Pourquoi l’intervention du juge, qui est prévue pour les internements en hôpital, ne le serait-elle pas également pour contrôler l’application des soins ambulatoires sous contrainte, nouvelle modalité prévue dans le projet de loi qui ne sera peut-être plus là en fin de discussion ? Ce serait une bonne chose.
Le juge devrait également pouvoir, s’agissant d’un malade ayant fait l’objet d’une hospitalisation d’office antérieure, décider sa sortie en soins ambulatoires sous contrainte et contrôler la mise en œuvre de cette mesure, à intervalles réguliers à définir.

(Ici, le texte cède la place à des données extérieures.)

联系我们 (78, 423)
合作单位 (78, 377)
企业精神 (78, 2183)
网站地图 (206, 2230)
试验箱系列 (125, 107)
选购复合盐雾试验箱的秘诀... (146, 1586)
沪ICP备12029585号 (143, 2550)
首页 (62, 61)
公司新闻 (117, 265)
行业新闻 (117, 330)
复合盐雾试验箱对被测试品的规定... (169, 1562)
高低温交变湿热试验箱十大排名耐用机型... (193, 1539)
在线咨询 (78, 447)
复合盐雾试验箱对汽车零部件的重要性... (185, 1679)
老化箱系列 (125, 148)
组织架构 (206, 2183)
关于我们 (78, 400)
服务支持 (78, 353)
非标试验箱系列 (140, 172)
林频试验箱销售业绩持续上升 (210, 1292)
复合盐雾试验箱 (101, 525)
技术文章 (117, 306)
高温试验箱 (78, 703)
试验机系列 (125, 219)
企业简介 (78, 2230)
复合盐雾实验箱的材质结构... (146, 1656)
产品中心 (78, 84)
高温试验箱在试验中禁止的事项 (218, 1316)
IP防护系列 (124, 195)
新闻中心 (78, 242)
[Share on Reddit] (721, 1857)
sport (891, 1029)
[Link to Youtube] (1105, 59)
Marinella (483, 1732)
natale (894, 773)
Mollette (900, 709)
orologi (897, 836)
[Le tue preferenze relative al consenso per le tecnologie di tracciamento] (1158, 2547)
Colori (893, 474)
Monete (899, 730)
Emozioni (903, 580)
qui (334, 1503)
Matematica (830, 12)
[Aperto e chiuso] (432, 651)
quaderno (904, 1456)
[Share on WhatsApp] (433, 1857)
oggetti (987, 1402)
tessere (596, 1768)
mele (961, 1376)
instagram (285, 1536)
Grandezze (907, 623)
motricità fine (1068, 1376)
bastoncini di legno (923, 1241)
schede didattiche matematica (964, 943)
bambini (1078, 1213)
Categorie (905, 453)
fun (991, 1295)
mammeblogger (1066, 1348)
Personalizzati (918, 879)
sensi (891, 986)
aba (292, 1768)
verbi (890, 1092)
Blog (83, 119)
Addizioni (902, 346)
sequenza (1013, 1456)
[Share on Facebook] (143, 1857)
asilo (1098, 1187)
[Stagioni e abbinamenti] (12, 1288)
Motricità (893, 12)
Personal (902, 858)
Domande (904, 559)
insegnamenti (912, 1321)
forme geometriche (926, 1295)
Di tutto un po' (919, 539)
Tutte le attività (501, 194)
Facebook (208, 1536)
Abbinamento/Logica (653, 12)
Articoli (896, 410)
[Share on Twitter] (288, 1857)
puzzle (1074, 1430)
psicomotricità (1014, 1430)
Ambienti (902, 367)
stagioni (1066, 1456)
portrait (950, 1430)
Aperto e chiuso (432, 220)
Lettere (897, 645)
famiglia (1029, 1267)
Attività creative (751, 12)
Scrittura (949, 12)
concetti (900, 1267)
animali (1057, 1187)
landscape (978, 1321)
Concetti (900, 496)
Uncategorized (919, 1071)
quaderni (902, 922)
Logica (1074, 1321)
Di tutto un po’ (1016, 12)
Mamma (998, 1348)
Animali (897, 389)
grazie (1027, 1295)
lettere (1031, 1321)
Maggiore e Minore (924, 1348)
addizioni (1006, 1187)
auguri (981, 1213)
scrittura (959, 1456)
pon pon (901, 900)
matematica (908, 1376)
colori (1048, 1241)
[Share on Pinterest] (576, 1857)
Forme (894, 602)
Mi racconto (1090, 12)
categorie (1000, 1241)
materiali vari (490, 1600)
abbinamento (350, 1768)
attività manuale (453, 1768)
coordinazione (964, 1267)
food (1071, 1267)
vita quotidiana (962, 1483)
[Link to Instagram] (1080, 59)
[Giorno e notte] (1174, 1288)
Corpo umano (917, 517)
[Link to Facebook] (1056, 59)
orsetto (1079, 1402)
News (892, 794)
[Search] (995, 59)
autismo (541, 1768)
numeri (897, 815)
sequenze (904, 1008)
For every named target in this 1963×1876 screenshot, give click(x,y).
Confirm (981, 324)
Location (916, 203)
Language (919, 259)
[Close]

Enfin, le juge judiciaire devrait pouvoir statuer sur l’arrêté même d’internement émanant du représentant de l’État, comme l’a proposé, je le crois, la commission des lois. Or le texte a prévu que cet arrêté d’internement relève du juge administratif. C’est une complication supplémentaire ajoutée à une procédure déjà très compliquée.
Le Conseil constitutionnel a admis que la loi puisse organiser des blocs de compétences. En l’occurrence, ceux-ci doivent être réalisés, me semble-t-il, au profit des juges judiciaires.
Ce texte – je le répète, car c’est l’un de mes « dadas » – nous permet une nouvelle fois de percevoir la complication extrême de notre système juridique, à savoir l’existence de deux ordres de juridiction parallèles, la juridiction administrative et la juridiction judiciaire, qui ne se rencontrent jamais sauf, éventuellement, au niveau du Tribunal des conflits.
Certes, le Conseil constitutionnel a estimé en 1987 que ces deux ordres de juridiction avaient une base constitutionnelle ; je pense que c’est un bon sujet de méditation pour une prochaine modification de notre Constitution, certainement plus adéquate que l’introduction, dans la norme suprême, de l’équilibre des finances locales que nous présente actuellement le Gouvernement.
Mon collègue Jacky Le Menn vous a exposé la position de notre groupe sur ce texte. Vous comprendrez que la pseudo-garantie judiciaire n’y change rien : nous sommes résolument contre ce projet de loi ! (Applaudissements sur les travées du groupe socialiste et du groupe CRC-SPG, ainsi que sur certaines travées du RDSE.)